Князь Андрей в первый раз со времени приезда Пьерa теперь, после обеда, оживился. Глаза его весело блестели, в то время как он старался доказать Пьерy, что никогда в его поступке не было участия, желания добра ближнему.
— Ну вот, ты хочешь освободить крестьян, — продолжал он. — Это очень хорошо. Но не для тебя, не для меня и еще меньше для крестьян. Ты, я думаю, никого не засекал и не посылал в Сибирь. Ежели их бьют, секут и посылают в Сибирь, то им от этого нисколько не хуже. В Сибири ведет он ту же свою скотскую жизнь, а рубцы на теле заживут, и он так же счастлив, как был прежде; а нужно это для тех людей, которые гибнут нравственно, наживают себе раскаяние, подавляют это раскаяние, грубеют от того, что у них есть возможность казнить право и неправо. Вот кого мне жалко и для кого я бы желал освободить крестьян. Ты, может быть, не видал, а я видел, как хорошие люди, воспитанные в этих преданиях неограниченной власти, с годами, когда они делаются раздражительнее, делаются жестоки, грубы, знают это, не могут удержаться и все делаются несчастнее и несчастнее.

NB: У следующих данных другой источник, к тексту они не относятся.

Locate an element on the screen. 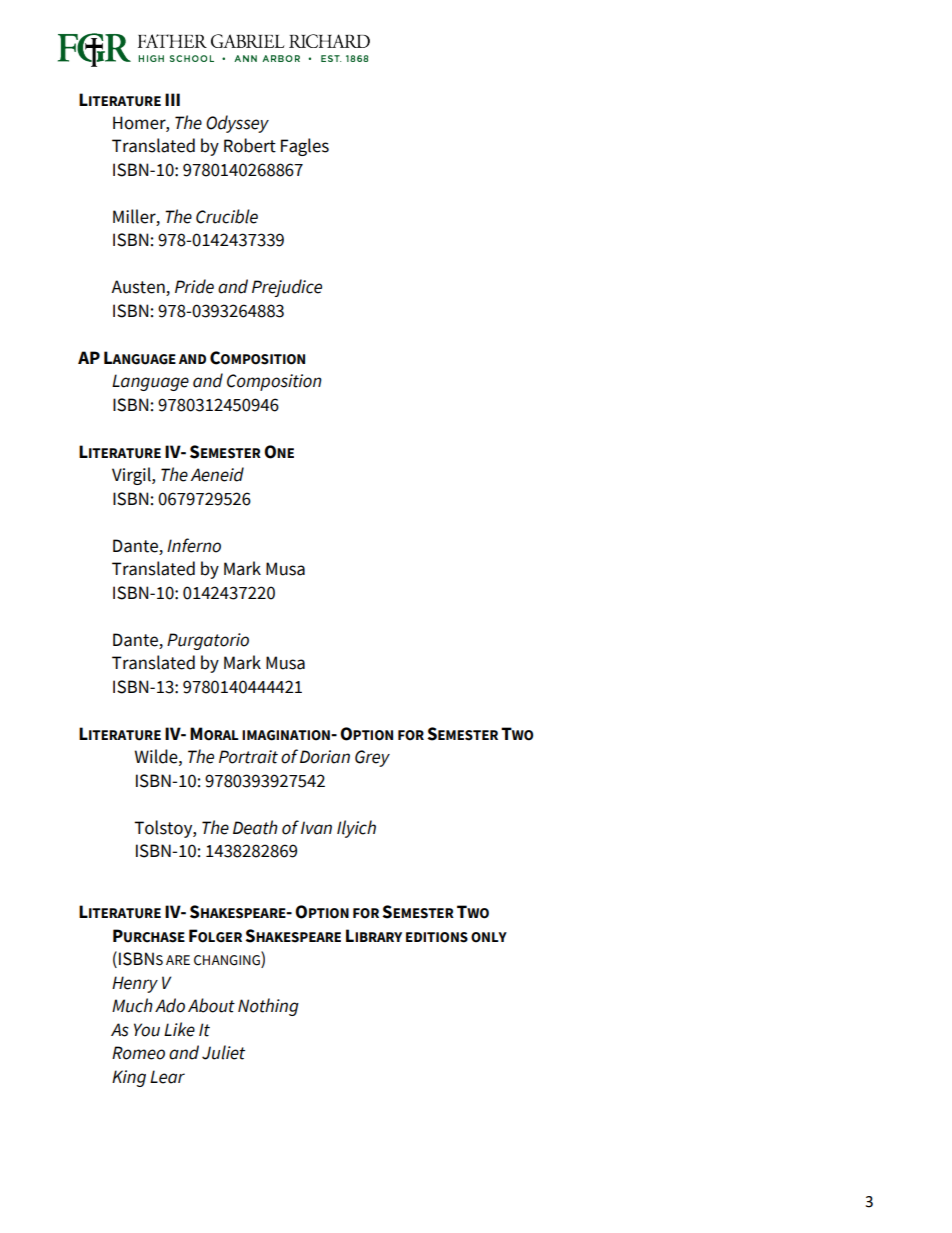 The width and height of the screenshot is (952, 1233). Nothing is located at coordinates (268, 1007).
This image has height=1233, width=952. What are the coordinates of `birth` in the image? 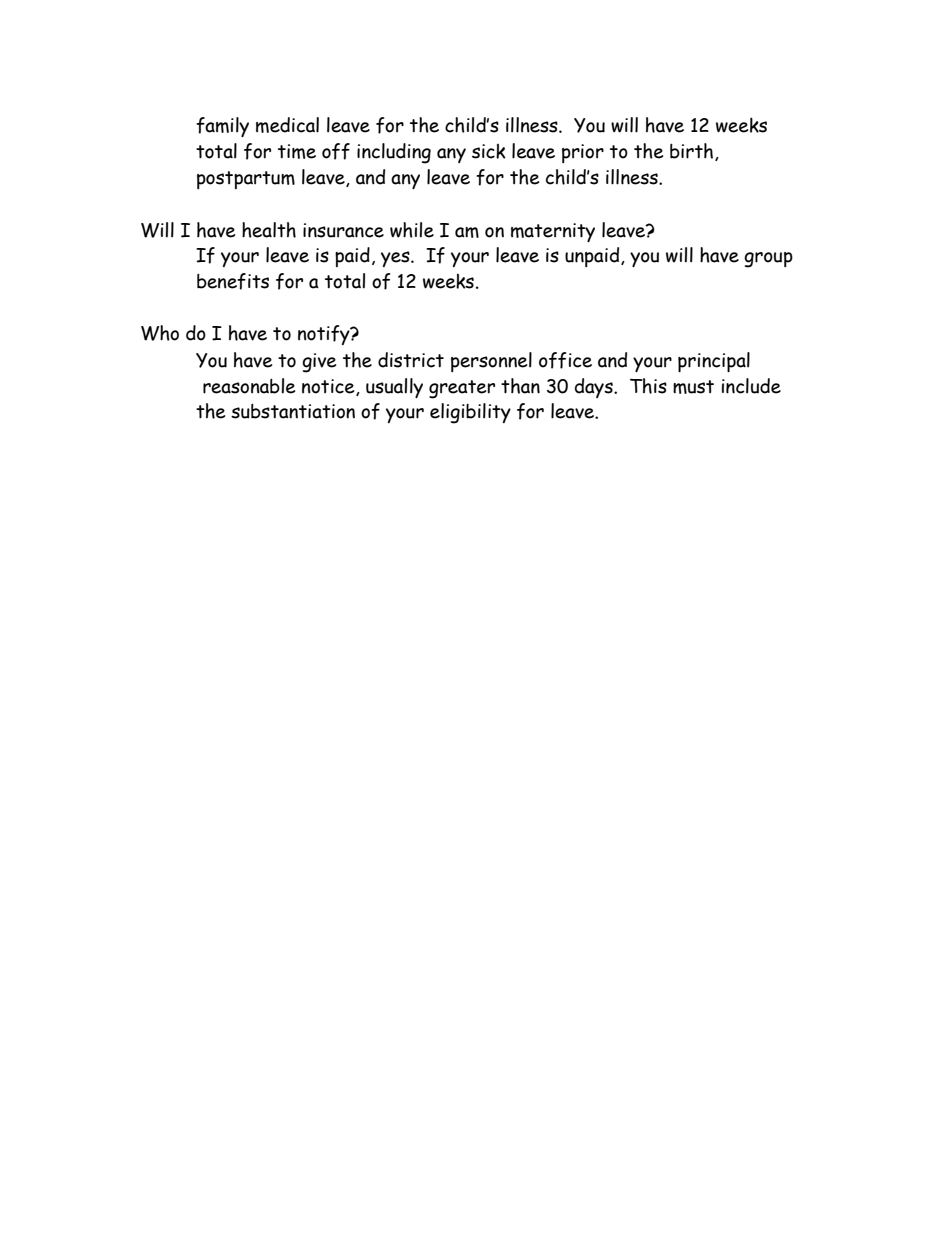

Андрей говорил это с таким увлечением, что Пьер невольно подумал о том, что мысли эти наведены были Андрею его отцом. Он ничего не отвечал ему.
— Так вот кого и чего жалко: человеческого достоинства, спокойствия совести, чистоты, а не их задниц и лбов, которых сколько ни секи, сколько ни брей, все останутся такими же задницами и лбами.
— Правильно, правильно, — закричал Пьер, которому понравилось это новое воззрение на занимавшее его дело.
Вечером князь Андрей и Пьер сели в коляску и поехали в Лысые Горы. Князь Андрей, поглядывая на Пьерa, прерывал изредка молчание речами, доказывавшими, что находился в очень хорошем расположении духа.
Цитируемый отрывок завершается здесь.